◆ What is needed: Please return every line in the rows below that contains the string "width".

# Start of Supplied data

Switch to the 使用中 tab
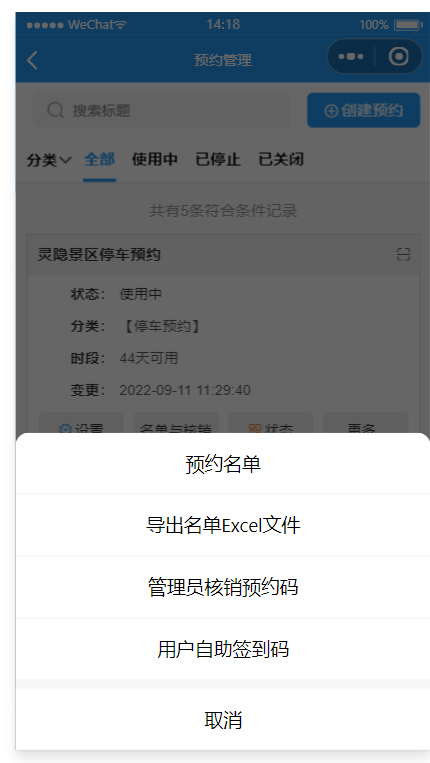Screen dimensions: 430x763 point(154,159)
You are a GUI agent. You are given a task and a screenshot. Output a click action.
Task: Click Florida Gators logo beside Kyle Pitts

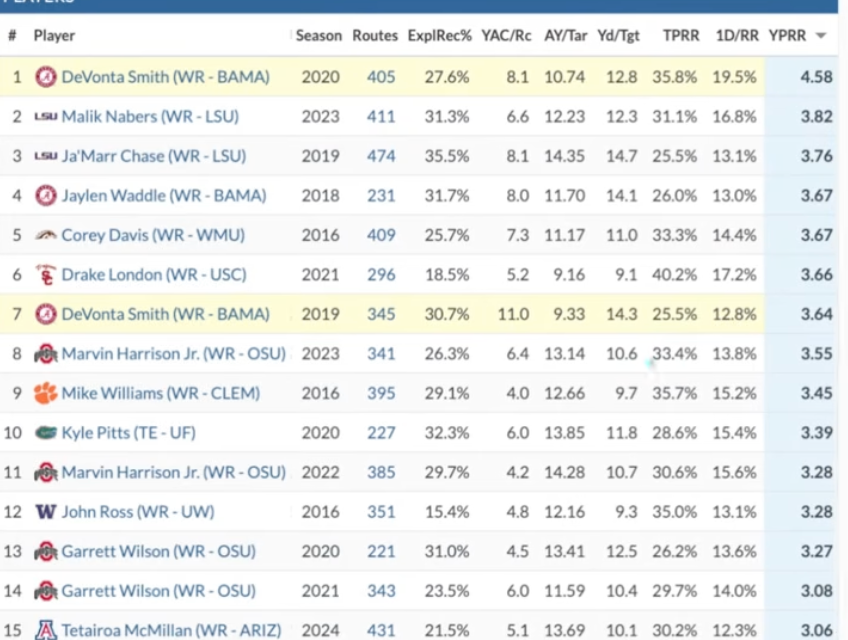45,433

# End of Supplied data
# Start of Supplied data

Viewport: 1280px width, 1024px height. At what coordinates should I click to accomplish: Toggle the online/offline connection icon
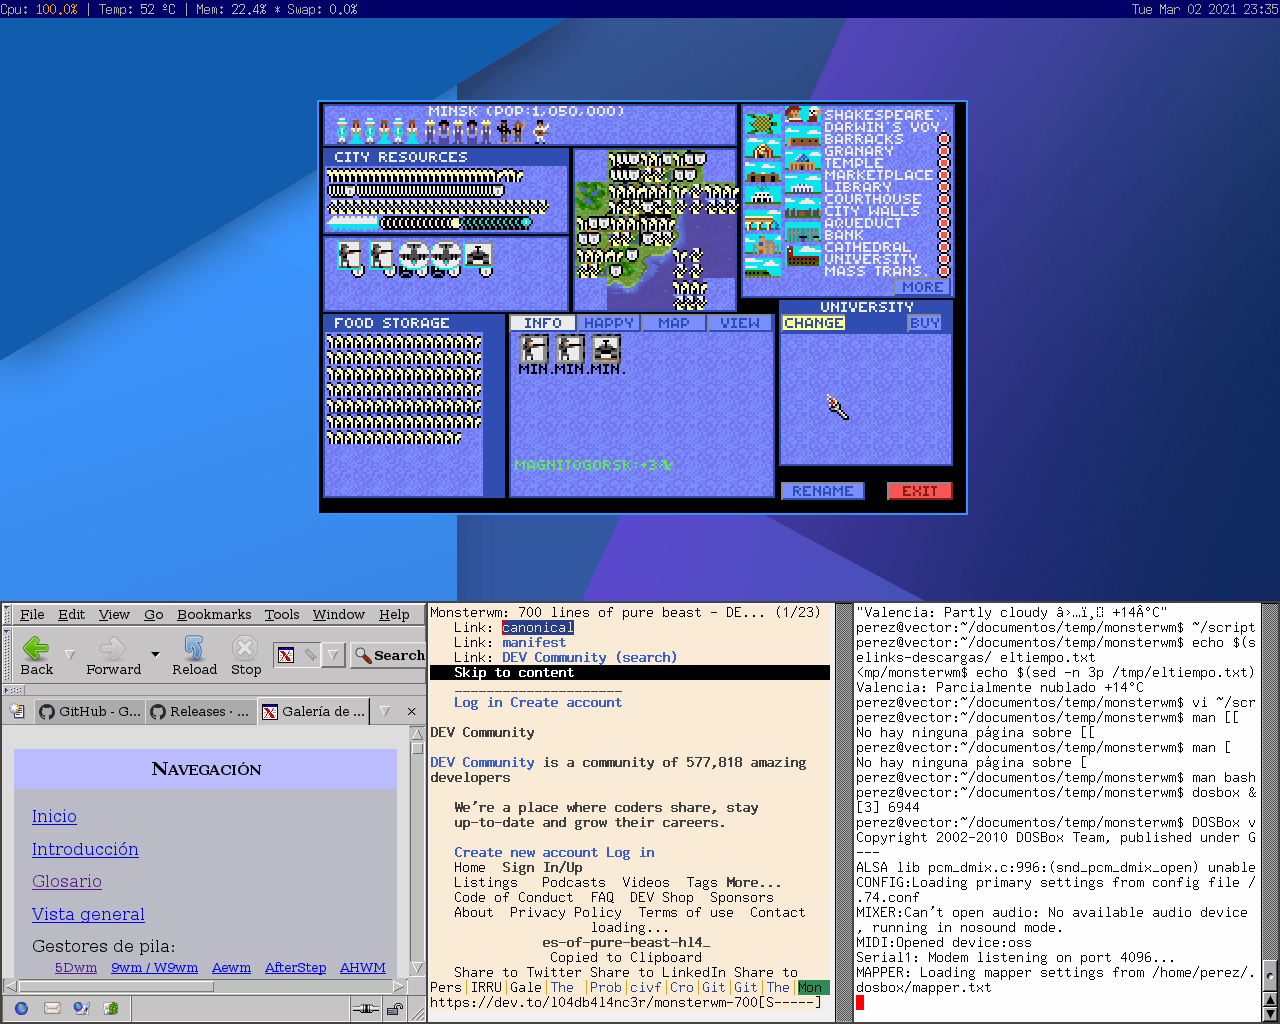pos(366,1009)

# End of Supplied data
# Start of Supplied data

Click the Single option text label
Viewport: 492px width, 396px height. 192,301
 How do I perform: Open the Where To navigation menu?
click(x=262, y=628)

# End of Supplied data

◆ Solution for this exercise:
Viewport: 1280px width, 1024px height. At what coordinates should I click to accomplish: Toggle the online/offline connection icon
Viewport: 492px width, 396px height. 192,301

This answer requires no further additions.